I did manage to get my blood test results in detail. According to my allergist/immunologist, my antibody levels are really high.

Oct 2, 2012 Celiac Disease Comprehensive Panel: Positive

(tTG) Ab, IgA: >100

Endomysial Ab IgA: Positive

Endomysial Ab Titer: 1:160

IgA, Serum: 286

If you had an upper endoscopy, how long did it take to get your results?

[SMDBill]

The sinus symptoms are interesting. I posted this info elsewhere, but it's somewhat relevant. I suffered constant post nasal drip and I had a few sinus and throat infections along the way. I also was forced to constantly clear my throat - about once per minute while awake. It was embarrassing and irritating. Once gluten-free I think it was somewhere within the first couple weeks gluten-free that I noticed the sinus issues disappeared. I've had those issues for years and they simply vanished. Got glutened and they returned, now nearly gone again. It's amazing how much of our lives and bodies are impacted by gluten so you have a lot to look forward to.

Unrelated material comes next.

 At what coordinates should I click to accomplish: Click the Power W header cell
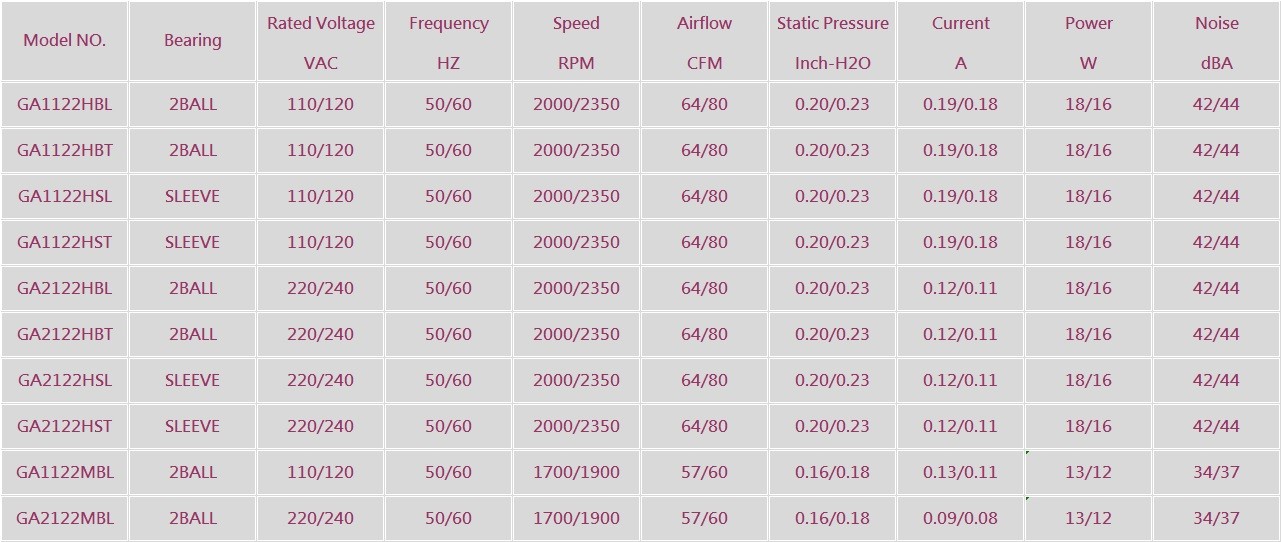pos(1088,42)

As mentioned, gobble up all that gluten now while you can. I gave up a lot of my favorite foods, but you'll never regret for a moment making yourself feel so much better. No food is worth physical and mental pain.

[GottaSki]

Pathology of my biopsies usually takes about a week.

I must say, your blood results clearly indicate Celiac Disease. The tTG IgA is very high and the EMA-IgA indicates damage to your small intestine. Not essential to diagnosis, but did your doctor run any IgG based tests or either Demiated Gliadin Peptide blood test? The DGP is important as it is a good test to repeat at follow-ups to be sure you are being as compliant as possible to removing ALL gluten.

Should your biopsies be negative - I'd guess they will be positive - it is time to remove ALL gluten - if you haven't already.

Let us know if you have any other questions!

[rorenchan]

Pathology of my biopsies usually takes about a week.

I must say, your blood results clearly indicate Celiac Disease. The tTG IgA is very high and the EMA-IgA indicates damage to your small intestine. Not essential to diagnosis, but did your doctor run any IgG based tests or either Demiated Gliadin Peptide blood test? The DGP is important as it is a good test to repeat at follow-ups to be sure you are being as compliant as possible to removing ALL gluten.

Should your biopsies be negative - I'd guess they will be positive - it is time to remove ALL gluten - if you haven't already.

Let us know if you have any other questions!

My doctor only ran the one blood test, we haven't ran any tests for IgG yet. It's all so new to me, I'm still trying to figure out what the different tests represent. My doctor said that depending on the results of my biopsy, I'll be able to get an official diagnosis, and then he'll refer me to a nutritionist who specializes in celiac disease, so perhaps I can ask the nutritionist to run the extra tests before we get started. Thanks for the heads up!